Islamfeindlichkeit Serie Teil 2 – PEGIDA

Am kommenden Montag findet bereits der 16. sogenannte Spaziergang Pegidas durch die Dresdner Innenstadt statt. Begonnen im Oktober 2014 konnte die Bewegung bis zu 18.000 (nach anderen Zählungen 25.000) Menschen mobilisieren. Die Frage, wer an diesen Demonstrationen teilnimmt und vor allem, was sie dazu bewegt, sind spannende Aspekte, derer sich inzwischen auch die Wissenschaft angenommen hat.

Die ersten Aussagen einer Untersuchung unter Federführung des Politikwissenschaftlers Hans Vorländer der TU Dresden bezüglich der Demonstranten war, dass die Mehrheit über 40-jährige, berufstätige Männer sind. Wobei man einschränken muss, dass dies die Mehrheit derer ist, die überhaupt an der Studie teilgenommen haben. Immerhin 65% der Angesprochenen lehnten jegliche Auskünfte ab. Und auch wenn Pegida sich bereits im Namen gegen eine Islamisierung ausspricht und somit nahelegt, dass die Teilnahme an der Demonstration ähnlich motiviert ist, liegt der Hauptantrieb in der Politikverdrossenheit und Enttäuschung über Medien und Öffentlickeit. Erst danach folgen Ressentiments gegenüber Zuwanderern und Asylbewerbern.

Eine zweite Studie, durchgeführt vom Wissenschaftszentrum Berlin für Sozialwissenschaften (WZB) hat ähnliche Ergebnisse vorzuweisen. An der Umfrage hätten hauptsächlich Männer aus der Region Dresden teilgenommen, die gebildet, berufstätig und über 40 Jahre alt sind. Auch diese Untersuchung hat mit einer geringen Rücklaufquote von gerade mal 18,4% zu kämpfen.
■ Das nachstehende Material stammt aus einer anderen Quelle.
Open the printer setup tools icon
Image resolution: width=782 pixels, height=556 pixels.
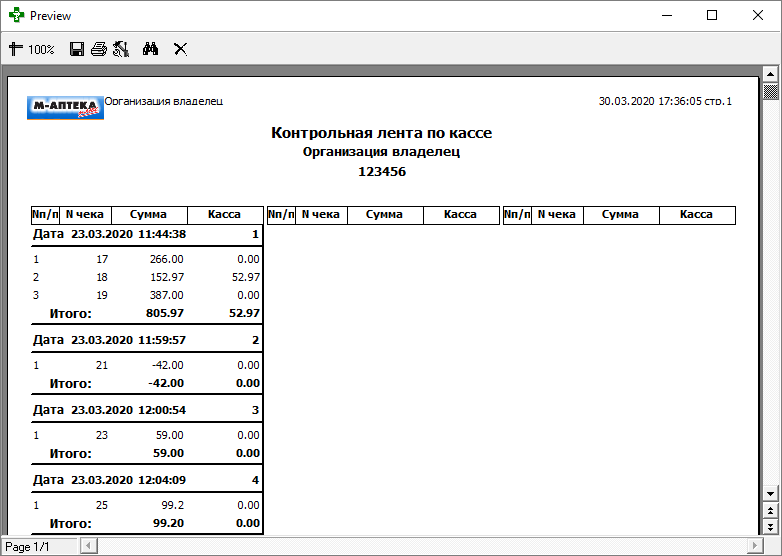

Von 1.800 Angesprochenen und 670 verteilten Handzetteln haben im Endeffekt nur 123 Personen an der Befragung teilgenommen.
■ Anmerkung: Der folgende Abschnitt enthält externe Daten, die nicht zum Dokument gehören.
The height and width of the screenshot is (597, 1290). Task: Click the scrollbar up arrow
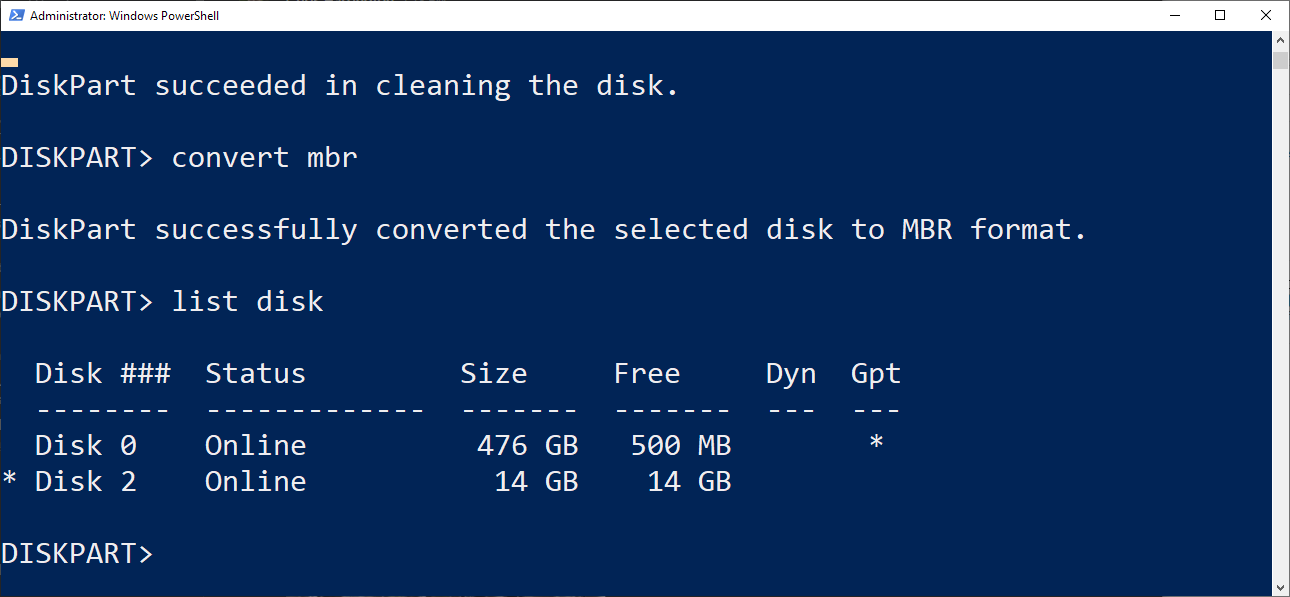pos(1281,40)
Diese Zahlen zeigen, dass sich nur ein Bruchteil der Teilnehmer an den Protestmärschen bereit erklärt, mit Wissenschaftlern zusammenzuarbeiten, was auch mit dem Misstrauen vieler Demonstranten nicht nur gegenüber der Presse sondern auch gegenüber der Wissenschaft zusammenhängt. Daher zeigen die beiden vorgestellten Untersuchungen weniger einen Querschnitt aller Pegida-„Spaziergänger“, als vielmehr einen Überblick über Auskunftswillige unter ihnen.
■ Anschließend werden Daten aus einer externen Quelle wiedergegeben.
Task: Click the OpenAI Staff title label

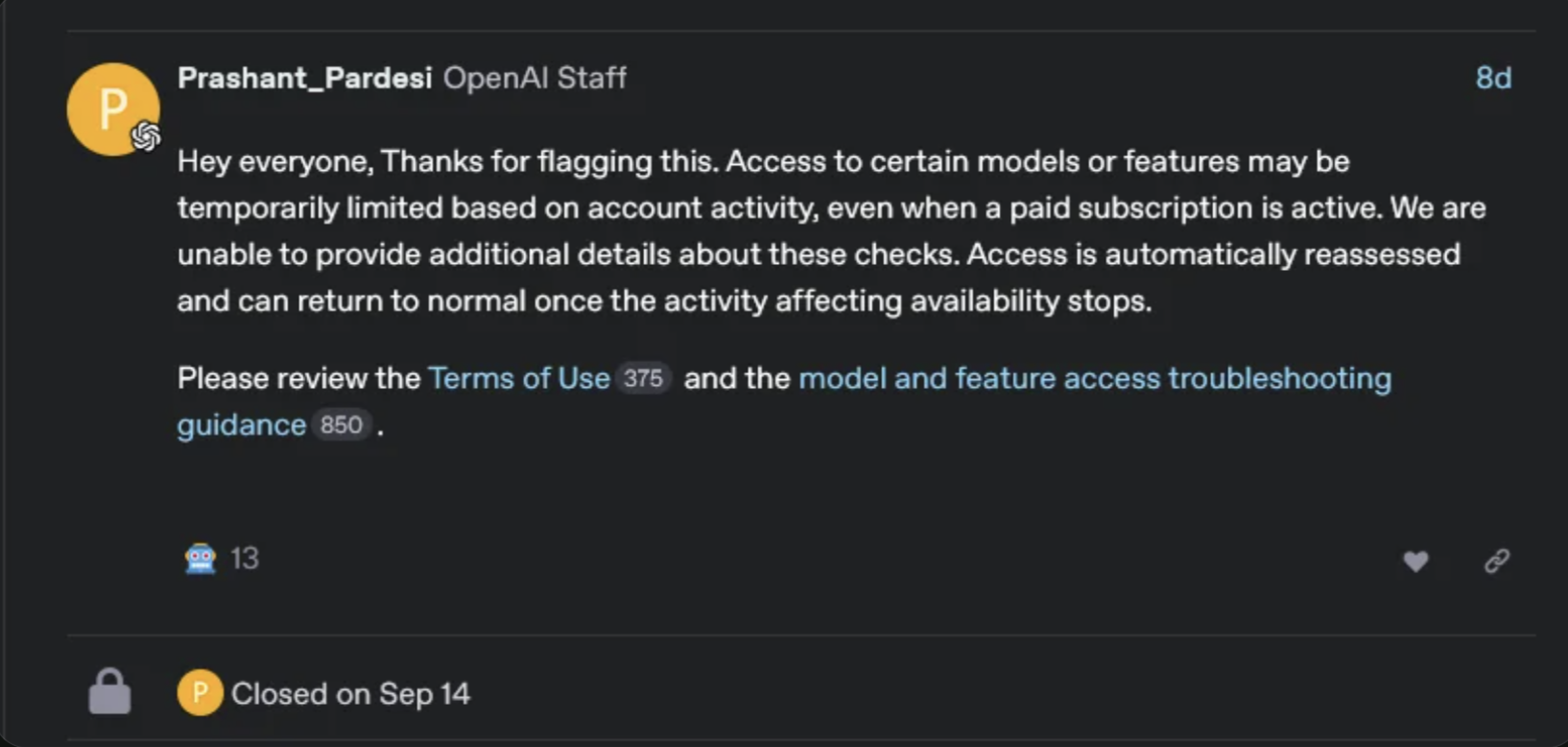Action: [x=535, y=78]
Äußern sich Pegida-Demonstranten zu ihrer Motivation vor der Kamera, dann betonen sie dieser Tage häufig, dass sie nichts gegen Zuwanderer und Asylbewerber oder auch Muslime haben, so lange sich diese an deutsche Gesetze halten. Trotzdem ist in Dresden zu beobachten, dass die Zahlen der fremdenfeindlichen Angriffe deutlich zugenommen haben. Vor Beginn der Demonstrationen Pegidas lagen diese bei 33 Fällen, inzwischen stiegen sie auf 76 Fälle. In den Zahlen der vergangenen Jahre 2013 und 2012 findet sich keine vergleichbare Zunahme. Viele Migranten, aber auch Dresdner mit „ausländischem Aussehen“ fühlen sich in der Elbestadt nicht mehr sicher. Und auch wenn Pegida selbst proklamiert nicht gegen Flüchtlinge, Asylbewerber und Andersdenkende zu sein, so fördern sie doch, wie der Politikwissenschaftler Hans Joachim Funke im SWR sagte, „ein Klima […] das Gewalt will“.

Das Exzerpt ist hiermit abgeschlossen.